= Document =
·····
There are a million ways to use debt intelligently. Rental properties aren’t for everyone, but they’re profitable if you buy at the right price. They’re not a good buy in most parts of Canada, but there are plenty of opportunities for my U.S. readers. The key is to avoid the markets everyone else is looking at.
5. Get a high paying job
Getting rich is much easier if you can save 50-75% of your income. Cutting expenses is one part of that equation, but earning more is a much bigger deal.
If you can live on $20,000 per year while making $80,000 after tax, you’re making some serious progress towards our lofty $10 million net worth goal. Chances are they’re not giving those jobs away to just any moron, so you’re going to have to work really hard to get ahead. Every employee thinks they work harder than the competition, so make sure you take a critical look at your work habits and adjust accordingly.
Some of you will be in sectors that don’t pay as well. At that point, you have a couple of options. You can either move into something related that pays a little better, or choose this next step very wisely.
6. Pair up intelligently
Fellas, listen up. I know she’s hot, but don’t even think about dating a stripper. Ladies, it’s the same thing with the drummer of that band you saw that one time. Have all the flings you want (BUT FOR THE LOVE OF GOD WRAP IT UP MAYBE EVEN TWICE), but save the marryin’ for someone with a decent earning potential.
Although I don’t think it’s so bad to be a lady employee in 2015, I’ll admit that it is slightly harder for a female employee to get ahead than it is a male one (although at least some of the disparity is self-driven). But there are so many women kicking ass at their careers that you can join them. There’s no need to accept a lessor career because you have a vagina. If your boss sucks about it, find a new one.
It isn’t just about her earning power. If she’s as serious about accumulating wealth as you are, she’ll be on board with somewhat extreme frugality and making sacrifices for the future. Plus, there are all sorts of economies of scale to being a pair, as well as a built in support system.
7. Stay together
Billionaires can get divorced and throw the ex a couple hundred mil in the divorce proceedings, and never notice the difference. Guys like you and me can’t afford to part with that kind of scratch.
I’m not going to bother giving advice on how not to get divorced, since a) I have no freaking clue, and b) there’s nothing more annoying than a guy giving vague answers like “make sure she’s right for you,” whatever the hell that’s supposed to mean.
There is one thing you can do that’s statistically proven to reduce divorce, and that’s get married a little later in life. The likelihood of getting divorced tends to go down as you age, and more often than not if you make it through your 20s without getting divorced, you’re in good shape to stay together.
8. Get better returns
Many people in 2015 are resigned to getting market returns. While market returns will ensure you do better than the average investor, they likely won’t do much when it comes to getting stinking rich. Look at it this way: $12,000 per year invested at 8% over 50 years works out to $7.4 million. But if you can get 12% on your money, you’ll end up at $32 million.
·····
= Source excerpt =
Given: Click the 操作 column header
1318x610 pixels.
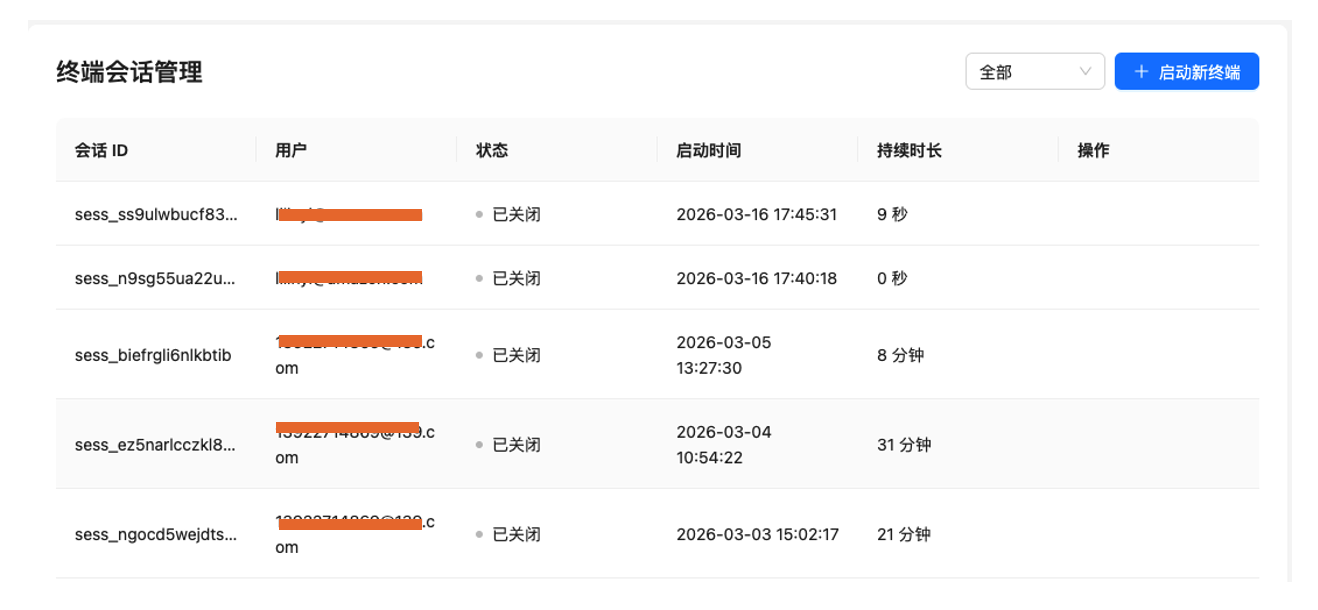Looking at the screenshot, I should click(x=1093, y=151).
·····
= What is being asked =
Please copy word for word the part of the article on building wealth above starting at "Although I don’t" and ending at "find a new one.".

= Full response =
Although I don’t think it’s so bad to be a lady employee in 2015, I’ll admit that it is slightly harder for a female employee to get ahead than it is a male one (although at least some of the disparity is self-driven). But there are so many women kicking ass at their careers that you can join them. There’s no need to accept a lessor career because you have a vagina. If your boss sucks about it, find a new one.